**DESCRIPTION OF THE TASK**
Lines before the one containing "Where should I click to: Click the GM" in the records below are to be left out; that line and all after it, through the end, are to be retyped exactly.

[ENTRIES PROVIDED — start]

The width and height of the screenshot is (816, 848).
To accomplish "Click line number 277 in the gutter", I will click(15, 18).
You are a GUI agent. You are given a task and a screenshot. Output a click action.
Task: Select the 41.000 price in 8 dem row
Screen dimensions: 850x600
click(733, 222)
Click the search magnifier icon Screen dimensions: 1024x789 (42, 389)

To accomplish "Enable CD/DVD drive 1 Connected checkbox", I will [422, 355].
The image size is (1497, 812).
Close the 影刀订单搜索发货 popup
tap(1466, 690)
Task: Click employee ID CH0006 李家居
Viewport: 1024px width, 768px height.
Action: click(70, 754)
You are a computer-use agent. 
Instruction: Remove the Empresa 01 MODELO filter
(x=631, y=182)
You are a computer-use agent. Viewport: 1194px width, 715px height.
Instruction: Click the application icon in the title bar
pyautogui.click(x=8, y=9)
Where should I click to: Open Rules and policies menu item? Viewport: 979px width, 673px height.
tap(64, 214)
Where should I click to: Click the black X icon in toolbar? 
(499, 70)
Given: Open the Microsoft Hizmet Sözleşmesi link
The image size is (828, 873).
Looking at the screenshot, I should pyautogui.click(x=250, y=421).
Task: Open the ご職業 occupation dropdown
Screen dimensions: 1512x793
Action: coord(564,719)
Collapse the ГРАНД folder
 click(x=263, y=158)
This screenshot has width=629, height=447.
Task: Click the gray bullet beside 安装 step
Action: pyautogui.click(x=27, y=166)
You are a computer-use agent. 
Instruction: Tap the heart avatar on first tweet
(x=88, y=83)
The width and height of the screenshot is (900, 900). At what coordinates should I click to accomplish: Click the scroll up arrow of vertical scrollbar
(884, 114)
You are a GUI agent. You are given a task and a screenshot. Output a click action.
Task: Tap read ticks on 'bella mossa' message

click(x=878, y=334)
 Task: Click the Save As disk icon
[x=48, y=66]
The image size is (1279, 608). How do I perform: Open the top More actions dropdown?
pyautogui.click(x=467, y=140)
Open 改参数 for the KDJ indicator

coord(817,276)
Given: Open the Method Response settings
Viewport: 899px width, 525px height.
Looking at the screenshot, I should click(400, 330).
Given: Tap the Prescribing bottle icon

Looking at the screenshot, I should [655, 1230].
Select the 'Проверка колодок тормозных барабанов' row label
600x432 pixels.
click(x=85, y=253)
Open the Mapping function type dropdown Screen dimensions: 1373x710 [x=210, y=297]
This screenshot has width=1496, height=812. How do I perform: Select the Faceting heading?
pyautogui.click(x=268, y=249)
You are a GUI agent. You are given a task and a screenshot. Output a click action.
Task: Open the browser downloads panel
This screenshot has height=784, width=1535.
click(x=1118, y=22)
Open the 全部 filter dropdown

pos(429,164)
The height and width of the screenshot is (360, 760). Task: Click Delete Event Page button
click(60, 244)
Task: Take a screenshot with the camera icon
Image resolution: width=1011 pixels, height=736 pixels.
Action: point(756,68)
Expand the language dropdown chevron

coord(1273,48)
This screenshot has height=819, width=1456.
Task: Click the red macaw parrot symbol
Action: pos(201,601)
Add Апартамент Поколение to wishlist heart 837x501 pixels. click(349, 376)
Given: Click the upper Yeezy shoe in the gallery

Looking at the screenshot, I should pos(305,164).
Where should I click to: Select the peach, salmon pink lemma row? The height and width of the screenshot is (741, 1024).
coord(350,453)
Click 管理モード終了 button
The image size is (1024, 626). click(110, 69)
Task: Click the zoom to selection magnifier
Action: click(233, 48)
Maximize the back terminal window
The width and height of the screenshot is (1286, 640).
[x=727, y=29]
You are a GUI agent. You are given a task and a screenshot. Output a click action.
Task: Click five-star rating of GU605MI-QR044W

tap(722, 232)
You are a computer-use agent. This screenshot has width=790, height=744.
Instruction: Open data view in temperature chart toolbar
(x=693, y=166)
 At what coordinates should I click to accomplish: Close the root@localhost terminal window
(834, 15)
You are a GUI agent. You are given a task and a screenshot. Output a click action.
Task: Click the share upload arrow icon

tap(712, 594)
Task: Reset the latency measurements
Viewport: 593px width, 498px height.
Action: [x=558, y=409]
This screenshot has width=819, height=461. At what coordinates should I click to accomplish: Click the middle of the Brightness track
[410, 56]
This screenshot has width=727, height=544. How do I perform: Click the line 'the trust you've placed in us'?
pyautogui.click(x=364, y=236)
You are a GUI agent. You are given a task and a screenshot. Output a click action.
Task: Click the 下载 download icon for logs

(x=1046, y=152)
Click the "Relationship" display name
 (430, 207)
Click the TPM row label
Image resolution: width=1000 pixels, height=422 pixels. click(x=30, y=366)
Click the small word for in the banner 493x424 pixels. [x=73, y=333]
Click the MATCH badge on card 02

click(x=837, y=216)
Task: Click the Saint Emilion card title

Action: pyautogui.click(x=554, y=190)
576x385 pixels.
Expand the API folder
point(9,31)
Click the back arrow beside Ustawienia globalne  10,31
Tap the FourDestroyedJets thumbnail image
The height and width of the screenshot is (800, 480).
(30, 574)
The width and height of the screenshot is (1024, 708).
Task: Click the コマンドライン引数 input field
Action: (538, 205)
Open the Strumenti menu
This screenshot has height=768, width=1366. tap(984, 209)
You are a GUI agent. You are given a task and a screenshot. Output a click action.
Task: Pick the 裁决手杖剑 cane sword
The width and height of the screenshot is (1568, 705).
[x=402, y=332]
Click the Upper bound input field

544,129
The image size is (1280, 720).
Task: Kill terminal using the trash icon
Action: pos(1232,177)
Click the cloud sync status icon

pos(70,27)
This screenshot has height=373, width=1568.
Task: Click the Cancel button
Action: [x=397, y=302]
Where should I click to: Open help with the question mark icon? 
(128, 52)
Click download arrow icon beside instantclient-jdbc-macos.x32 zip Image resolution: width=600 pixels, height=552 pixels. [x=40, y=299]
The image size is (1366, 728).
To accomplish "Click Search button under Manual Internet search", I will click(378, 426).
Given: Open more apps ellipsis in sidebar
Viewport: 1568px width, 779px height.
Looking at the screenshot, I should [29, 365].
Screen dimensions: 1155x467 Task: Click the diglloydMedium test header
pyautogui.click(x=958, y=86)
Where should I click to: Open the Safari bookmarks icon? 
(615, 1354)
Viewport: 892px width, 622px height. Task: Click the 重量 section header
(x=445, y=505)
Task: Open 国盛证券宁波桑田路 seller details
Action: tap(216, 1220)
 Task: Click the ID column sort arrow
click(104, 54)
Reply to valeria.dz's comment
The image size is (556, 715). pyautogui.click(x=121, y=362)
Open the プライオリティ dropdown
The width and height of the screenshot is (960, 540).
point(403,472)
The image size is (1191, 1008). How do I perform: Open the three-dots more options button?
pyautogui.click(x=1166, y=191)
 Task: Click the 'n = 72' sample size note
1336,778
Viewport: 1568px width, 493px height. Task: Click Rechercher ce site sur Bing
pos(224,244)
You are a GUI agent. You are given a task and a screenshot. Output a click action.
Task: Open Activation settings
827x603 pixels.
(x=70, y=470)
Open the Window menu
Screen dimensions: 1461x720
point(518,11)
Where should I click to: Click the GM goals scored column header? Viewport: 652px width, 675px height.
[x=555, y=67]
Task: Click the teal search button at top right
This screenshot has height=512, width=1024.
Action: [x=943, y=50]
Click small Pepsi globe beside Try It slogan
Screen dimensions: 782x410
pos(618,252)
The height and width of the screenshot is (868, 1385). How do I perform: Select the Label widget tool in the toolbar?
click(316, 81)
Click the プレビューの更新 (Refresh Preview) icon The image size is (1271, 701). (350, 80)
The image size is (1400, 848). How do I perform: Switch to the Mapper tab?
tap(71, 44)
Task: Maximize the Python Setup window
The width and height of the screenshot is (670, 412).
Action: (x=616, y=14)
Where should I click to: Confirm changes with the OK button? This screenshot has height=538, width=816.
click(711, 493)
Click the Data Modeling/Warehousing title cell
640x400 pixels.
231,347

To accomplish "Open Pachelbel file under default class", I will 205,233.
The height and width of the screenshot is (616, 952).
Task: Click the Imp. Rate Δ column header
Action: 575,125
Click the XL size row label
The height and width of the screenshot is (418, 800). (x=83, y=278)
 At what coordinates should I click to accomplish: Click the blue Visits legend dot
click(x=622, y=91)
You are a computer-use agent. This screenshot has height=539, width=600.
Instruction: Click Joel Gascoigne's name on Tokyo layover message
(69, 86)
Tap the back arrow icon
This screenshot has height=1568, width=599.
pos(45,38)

[ENTRIES PROVIDED — finish]

**EXERCISE SOLUTION**
Where should I click to: Click the GM goals scored column header? Viewport: 652px width, 675px height.
[x=555, y=67]
Task: Click the teal search button at top right
This screenshot has height=512, width=1024.
Action: [x=943, y=50]
Click small Pepsi globe beside Try It slogan
Screen dimensions: 782x410
pos(618,252)
The height and width of the screenshot is (868, 1385). How do I perform: Select the Label widget tool in the toolbar?
click(316, 81)
Click the プレビューの更新 (Refresh Preview) icon The image size is (1271, 701). (350, 80)
The image size is (1400, 848). How do I perform: Switch to the Mapper tab?
tap(71, 44)
Task: Maximize the Python Setup window
The width and height of the screenshot is (670, 412).
Action: (x=616, y=14)
Where should I click to: Confirm changes with the OK button? This screenshot has height=538, width=816.
click(711, 493)
Click the Data Modeling/Warehousing title cell
640x400 pixels.
231,347

To accomplish "Open Pachelbel file under default class", I will 205,233.
The height and width of the screenshot is (616, 952).
Task: Click the Imp. Rate Δ column header
Action: 575,125
Click the XL size row label
The height and width of the screenshot is (418, 800). (x=83, y=278)
 At what coordinates should I click to accomplish: Click the blue Visits legend dot
click(x=622, y=91)
You are a computer-use agent. This screenshot has height=539, width=600.
Instruction: Click Joel Gascoigne's name on Tokyo layover message
(69, 86)
Tap the back arrow icon
This screenshot has height=1568, width=599.
pos(45,38)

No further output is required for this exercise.